Ortopedi ve Travmatoloji Uzmanı Op. Dr. Mesut Güngör, omuz sıkışması sendromu ile ilgili Değerli açıklamalarda bulundu.
Op. Dr. Mesut Güngör, elin baş üstüne kaldırıldığı durumlarda omuz etrafında ortaya çıkan ağrının omuz sıkışmasının belirtisi olabileceğinin söyleyerek, “Omuz sıkışma hastalığı omuz eklemimizi devinim ettiren, Kas ve tendonların omuz kemeri denen kemiğin altında sıkışması sonucunda ortaya çıkan ağrıdır.
Sendromun tipik belirtisi olan eli üst kaldırma esnasında oluşan ağrı en bariz özelliğidir. Omuz sıkışmasında gündüzleri Fazla ağrı olmayabilir. Yer çekiminin tesiriyle kol özgür konumdayken omuz eklemi aşağıya hakikat indiği için omuzdaki aralık genişler. Münasebetiyle orada rastgele bir sıkışma kalmaz. Bilhassa kolu üst kaldırınca ya da akşamları yattığımızda bu aralık daraldığı için ağrı ortaya çıkar” dedi.
‘HER YAŞTA GÖRÜLEBİLİR’
Omuz sıkışmasının birçok nedenle oluşabildiğine işaret eden Op. Dr. Güngör; ”
Omuz ağrısı olan hastaların kesinlikle ortopedi doktoruna başvurmasında fayda var. Zira yapılan spora ve aktiviteye nazaran her yaşta görülebilir. Öte yandan en Fazla görüldüğü ıslak kümesi orta ıslak kümesidir. Orta ıslak kümesinde omuz kaslarının yıpranması ve omuz eklem aralığının daralması nedeni ile omuz sıkışma hastalığını daha Fazla görüyoruz. kimi de travmaya bağlı yani bir ekip zorlanmalar sonucunda Kas iltihaplanmaları, kanamaları ve ödemleri oluştuğu için de sıkışma görülebilir” halinde konuştu.
‘TANIYI RADYOLOJİK TETKİKLERLE KOYUYORUZ’
Op.

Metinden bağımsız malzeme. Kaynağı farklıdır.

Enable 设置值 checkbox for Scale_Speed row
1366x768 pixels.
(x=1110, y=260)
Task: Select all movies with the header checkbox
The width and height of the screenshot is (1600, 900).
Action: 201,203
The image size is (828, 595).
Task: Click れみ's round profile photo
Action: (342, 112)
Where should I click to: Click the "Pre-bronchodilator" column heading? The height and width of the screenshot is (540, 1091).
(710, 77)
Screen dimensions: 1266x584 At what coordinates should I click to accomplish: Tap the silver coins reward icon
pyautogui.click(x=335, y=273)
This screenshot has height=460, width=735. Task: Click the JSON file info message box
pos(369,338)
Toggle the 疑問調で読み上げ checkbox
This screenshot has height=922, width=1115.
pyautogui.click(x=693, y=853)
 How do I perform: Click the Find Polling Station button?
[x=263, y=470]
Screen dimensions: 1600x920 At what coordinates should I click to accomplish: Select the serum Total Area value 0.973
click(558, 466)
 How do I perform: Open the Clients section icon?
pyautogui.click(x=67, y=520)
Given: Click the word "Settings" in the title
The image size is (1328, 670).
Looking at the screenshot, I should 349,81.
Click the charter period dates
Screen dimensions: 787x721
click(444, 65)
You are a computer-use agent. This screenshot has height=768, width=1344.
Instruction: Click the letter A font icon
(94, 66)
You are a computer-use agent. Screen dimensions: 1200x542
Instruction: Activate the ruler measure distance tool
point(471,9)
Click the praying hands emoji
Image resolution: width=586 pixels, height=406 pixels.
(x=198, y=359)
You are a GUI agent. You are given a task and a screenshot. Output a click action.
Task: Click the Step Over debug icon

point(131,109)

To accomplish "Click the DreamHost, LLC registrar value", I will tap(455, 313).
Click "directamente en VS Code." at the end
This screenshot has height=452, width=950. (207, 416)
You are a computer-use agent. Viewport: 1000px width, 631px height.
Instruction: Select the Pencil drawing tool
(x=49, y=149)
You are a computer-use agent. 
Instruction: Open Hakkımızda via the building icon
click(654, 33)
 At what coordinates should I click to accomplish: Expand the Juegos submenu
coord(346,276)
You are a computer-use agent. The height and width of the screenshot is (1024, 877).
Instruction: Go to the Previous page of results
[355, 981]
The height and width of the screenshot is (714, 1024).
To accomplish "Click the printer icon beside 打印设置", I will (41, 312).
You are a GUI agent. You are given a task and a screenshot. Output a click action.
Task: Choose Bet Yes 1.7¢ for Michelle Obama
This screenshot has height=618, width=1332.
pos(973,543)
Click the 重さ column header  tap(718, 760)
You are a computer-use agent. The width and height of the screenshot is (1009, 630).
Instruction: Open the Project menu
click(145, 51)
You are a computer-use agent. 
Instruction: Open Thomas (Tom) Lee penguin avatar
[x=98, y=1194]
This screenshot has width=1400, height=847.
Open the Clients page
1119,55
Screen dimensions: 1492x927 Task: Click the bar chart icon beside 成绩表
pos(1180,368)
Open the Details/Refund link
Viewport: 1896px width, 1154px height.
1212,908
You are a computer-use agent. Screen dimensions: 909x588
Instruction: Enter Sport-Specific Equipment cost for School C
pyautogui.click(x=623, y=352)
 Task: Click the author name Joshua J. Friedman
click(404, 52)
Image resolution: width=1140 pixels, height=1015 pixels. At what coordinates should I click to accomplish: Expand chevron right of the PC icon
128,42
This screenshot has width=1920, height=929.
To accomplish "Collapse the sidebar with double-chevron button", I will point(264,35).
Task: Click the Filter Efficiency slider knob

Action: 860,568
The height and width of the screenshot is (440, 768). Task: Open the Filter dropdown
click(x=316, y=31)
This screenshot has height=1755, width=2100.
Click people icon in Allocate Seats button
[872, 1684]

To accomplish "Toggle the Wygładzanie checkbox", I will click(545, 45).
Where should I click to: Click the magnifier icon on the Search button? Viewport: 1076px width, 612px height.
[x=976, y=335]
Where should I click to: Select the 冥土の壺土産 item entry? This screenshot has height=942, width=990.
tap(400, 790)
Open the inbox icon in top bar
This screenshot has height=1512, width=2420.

Dr. Güngör, omuz ağrısı şikayetiyle gelen hastaların Evvel muayene edildiğini belirterek, açıklamasında “Bunun dışında teşhis için birinci olarak röntgen çektiriyoruz. Röntgende omuz sıkışma hastalığı bulgularını görmek mümkündür. Bilhassa aralıkta daralmalar, kemik yapısında bir kadro dejeneratif yani yıpranmaya bağlı değişiklikler röntgenle görülebilir.
Test ve tedavi maksadı ile omuz eklem boşluğuna bir grup enjeksiyonlar yapıyoruz. Bu enjeksiyonlar çoğunlukla lokal anestezik hususlar ve kortizon karışımından oluşuyor. Bunlar bu bölgedeki iltihabi değişimleri gidermekte tesirli oluyor. Münasebetiyle tedavilerde enjeksiyonlardan Fazla yararlanıyoruz. Bunun dışında fizik tedavi de Fazla tesirli oluyor. Fizik tedaviden sonra bölgedeki devinim bozukluğuna bağlı bir ekip sıkışmaya neden olan faktörlerde ortadan kalkmış oluyor” sözlerine yer verdi.